Ind vs Eng – 5th Test – Edgbaston – Rahul Dravid

Ind vs Eng - 5th Test - Edgbaston - Rahul Dravid

Rahul Dravid, India’s head coach, pointed to potential issues with fitness and sustained intensity among the bowlers in the aftermath of their failure to defend a target of 378 against England in the fifth Test. England chased down their highest fourth-innings target at Edgbaston with seven wickets in hand half an hour before lunch on the final day. By the end, England had scored their second-innings runs at 4.93 per over. This was also the highest target India have failed to defend in their history.

The defeat denied India a first series win in England since 2007 and meant that the interrupted Pataudi Trophy was eventually shared 2-2. This result came on the back of two defeats in South Africa earlier this year, when India failed to defend 240 and 212 in successive Tests, having defended 305 in the first.

“It’s been disappointing for us,” Dravid said. “I mean we had a couple of opportunities in South Africa as well and here as well. I just think it’s something we need to look at, something we need to probably work on.

“We have been very good at that over the last few years, in terms of taking wickets and winning those Test matches. But, yeah, we haven’t been able to do that over the last few months. It could be a variety of factors: it could be maybe we just need to maintain that intensity, maintain that level of fitness, or maintain that level of performance right through a Test match.”

India have used a combination of four pace bowlers from Jasprit Bumrah, Mohammed Shami, Mohammed Siraj, Shardul Thakur and Umesh Yadav across those Tests with one spinner: R Ashwin in South Africa and Ravindra Jadeja at Edgbaston.

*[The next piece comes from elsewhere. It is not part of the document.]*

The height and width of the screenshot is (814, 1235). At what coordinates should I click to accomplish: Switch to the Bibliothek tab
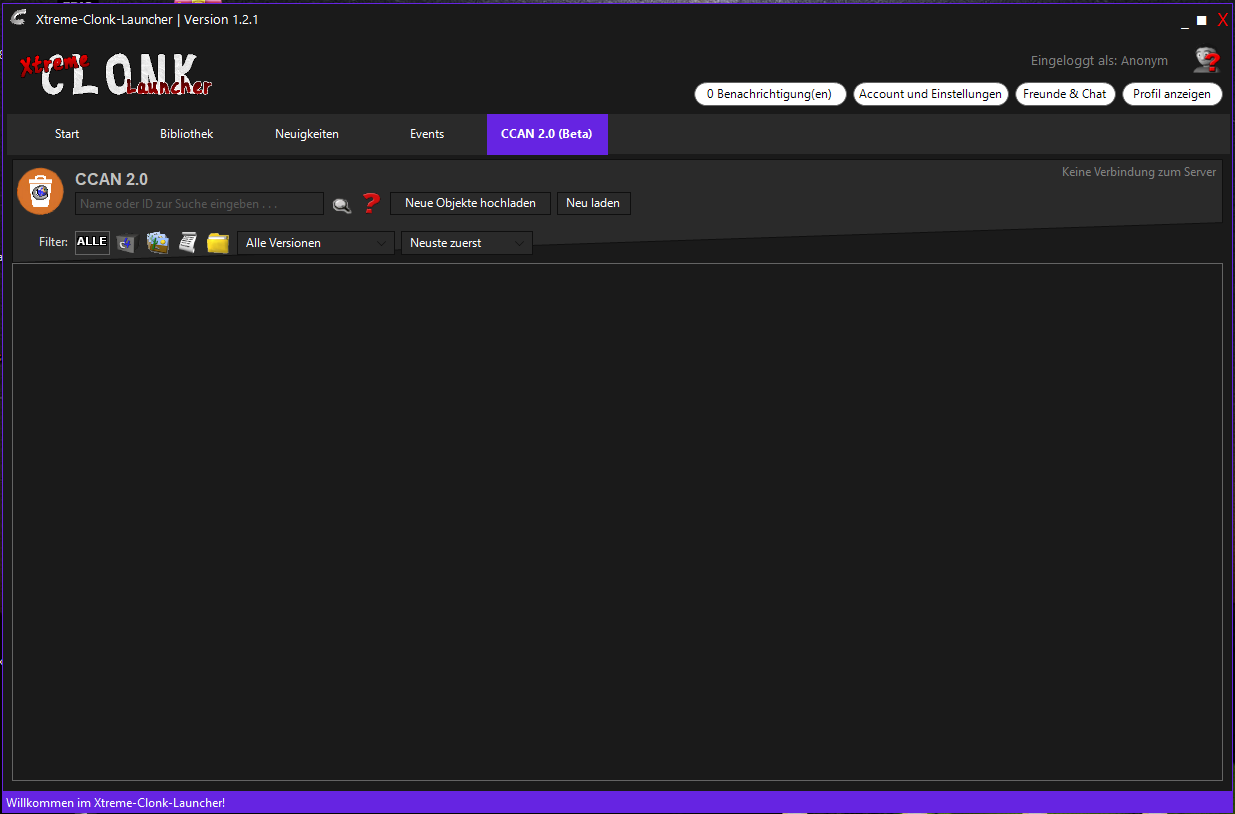coord(187,134)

“It is always not easy to leave someone like Ashwin out in a Test match. But having said that, when we looked at the wicket on the first day, it had a pretty good even covering of grass. We felt that there was enough in it for the fast bowlers”

Rahul Dravid

It wasn’t the bowling in the fourth innings alone, however, where the Test was lost. India’s third-innings collapse of 7 for 92, which scaled back a potential target from 450-plus to under 400, played a part.

“In the second innings, we have not batted as well,” Dravid said. “If you look at all the third innings of these two Test matches overseas and this one, the batting has also probably not been up to scratch. In both areas, we have sort of started the Test matches well but we haven’t been able to finish well and yeah we need to get better at that and certainly need to improve.”

Post-result, there will be scrutiny – as there was all summer last year – on the exclusion of Ashwin. He didn’t play a single Test of the four last year, though India were leading the series 2-1 at the end of it. Dravid did not think, however, that the surface warranted two spinners.

“In hindsight, you can always look at things and look at the combination of your team. Shardul has done a good job for us in these games,” Dravid said. “It is always not easy to leave someone like Ash out in a Test match. But having said that, when we looked at the wicket on the first day, it had a pretty good even covering of grass. We felt that there was enough in it for the fast bowlers.

“And even going into the last day the wicket hasn’t really spun – whether it’s for Jack Leach, whether it’s for Ravindra Jadeja who bowled through the Test match. If anything, because maybe the weather played a part over the first days, and there weren’t long phases of sun, the wicket didn’t break up as much as we expected it to, or didn’t spin as much as we expected it to. It’s easy to look back on the fifth day and say it would have been nice to have a second spinner in the fourth innings, but again it didn’t really turn to justify that.”

Perhaps the year-long gap for the conclusion of the series played a part. When the Old Trafford Test was called off last year, India and England were both in very different spaces. England, in particular, were in a rut of results that would see them lose the Ashes 4-0, a series in the Caribbean and, ultimately result in a comprehensive leadership change. In the interim, India also have a new captain and coach and though they have won at home comfortably, they did lose their only overseas Test series in South Africa.

“I don’t want to make excuses,” Dravid said. “I wasn’t part of the team then. India was on a roll at that stage. England were probably in a slightly different situation at that point of time. But they have come here on the back of three consecutive wins against New Zealand. We have had a long gap in between Test cricket, but no excuses.

“They played well over the five days. We had our opportunities, we played well over the first three days. We couldn’t maintain that. That’s why Test cricket is hard. And that’s why Test cricket means that you have got to be able to keep putting those performances right through the five days. We were not able to do that and they did that better than us and they deserved to win this Test match.”